Miura’s €350 million Frutas Fund will exclusively focus on supporting the asset manager’s existing investments in citrus fruit platform Citri&Co, and stone fruit producer Frutas Esther.
“The main purpose of the fund is to invest into Citri&Co and Frutas Esther and to back them up in their future international expansion and [into other] product ranges,” Miura partner Jordi Alegre told Agri Investor.
“[This will] also include potential acquisitions in future,” he added.
Alegre said the fund, which closed at the end of October, did not have an anchor investor but was supported by a range of European and American institutional LPs. The fund has already deployed capital through investments into Citri&Co and Frutas Esther, the values of which have not been disclosed.
Miura took its first step towards helping establish the Citri&Co group of companies in July 2016, when the €200m Miura Fund II took a 25 percent stake in citrus fruit company Martinavarro. This was followed by the fund acquiring a stake of an undisclosed size in organic citrus fruit producer Rio Tinto in July 2017.
Muira, alongside the founding families of Martinavarro and Rio Tinto, also struck an agreement as part of Miura’s Rio Tinto investment, to join the two businesses together under one platform, which led to the creation of Citri&Co.
The Citri&Co platform has since grown to include lemon producer Perales y Ferrer, and has also invested in Frutas Esther.

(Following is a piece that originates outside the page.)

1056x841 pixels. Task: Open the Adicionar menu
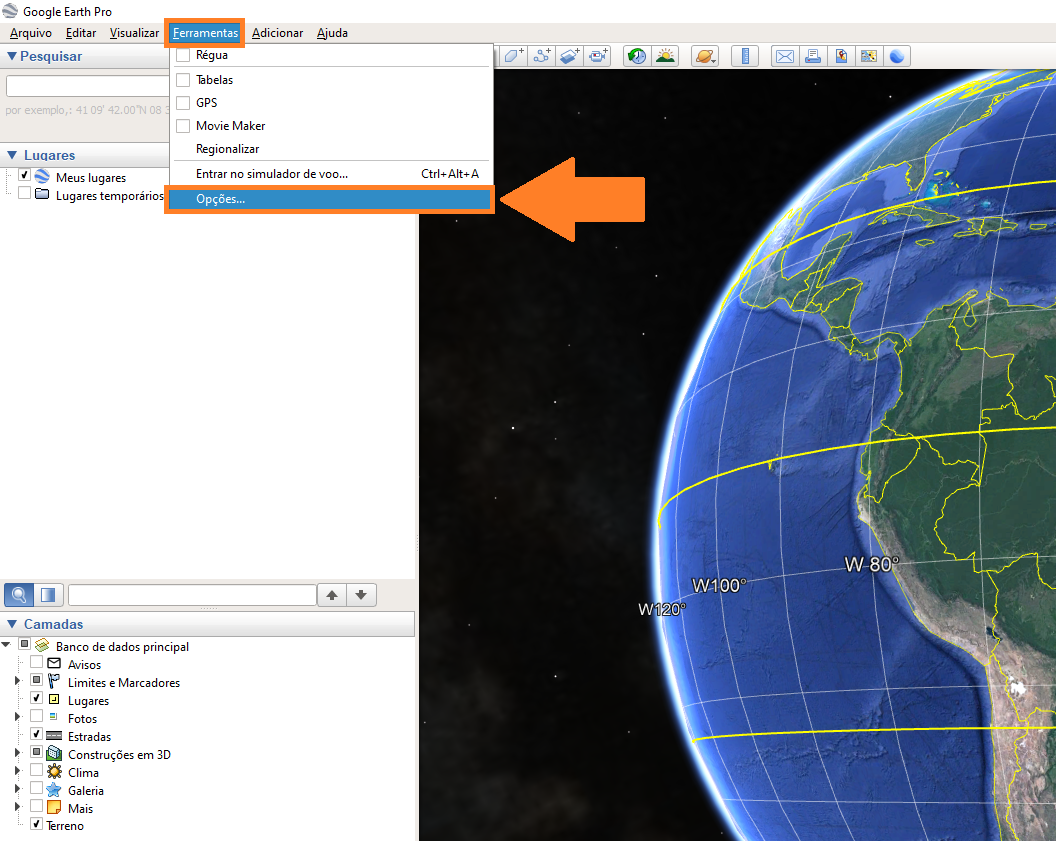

“Given the scale and size of Citri&Co today, which is close to half a billion euros in turnover, that is much bigger than any regular investment that Miura Fund III could make,” explained Alegre.
“This is the reason for setting up a fully dedicated agribusiness fund that could have the size, the potential and resources to back up the growth of Citri&Co and Frutas Esther in the future.”

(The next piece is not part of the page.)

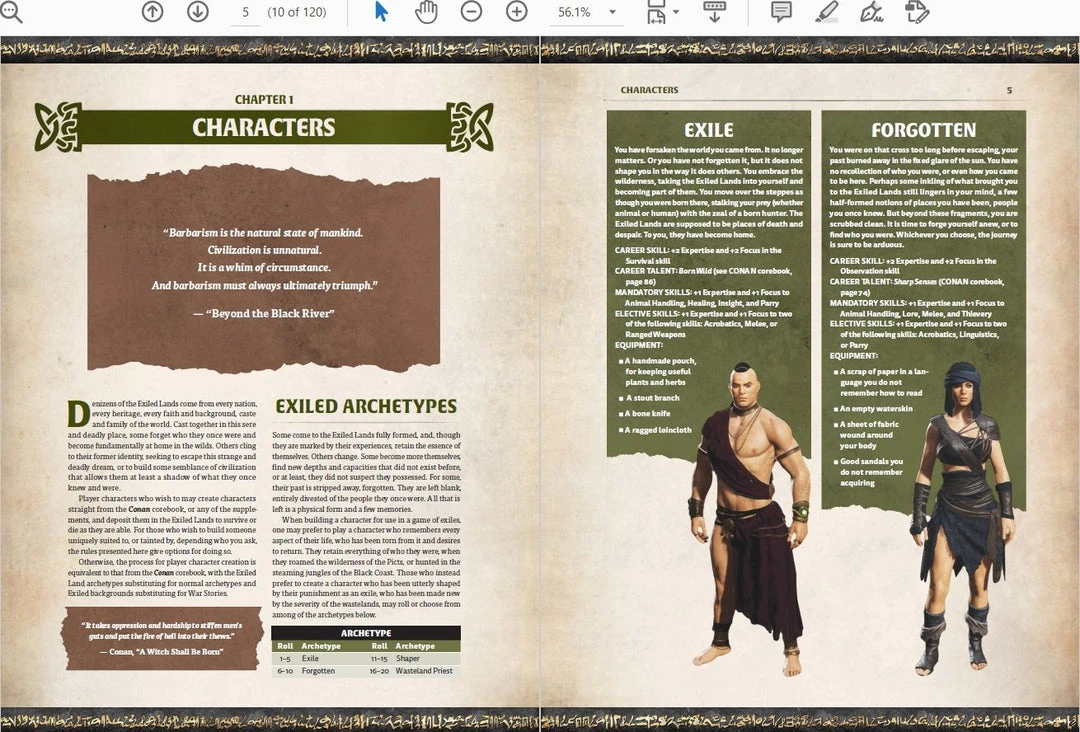Toggle the Hand tool for panning
This screenshot has height=732, width=1080.
(x=425, y=13)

With Miura Fund II now in divestment, the firm’s interests in Citri&Co have been transferred to the €330 million Miura Fund III which closed in January 2018, as well as the new €350 million Frutas Fund.
Alegre said Miura did not consider an open-ended fund because the firm’s investors expect liquidity windows.
“We have always structured funds with a 10-year life, which is the case for Miura I, II and III and we applied the same to the Frutas Fund,” he explained. “We think that a 10-year fund life is long enough to make sure we are a reliable strategic long-term partner, and to provide liquidity windows to our investors.”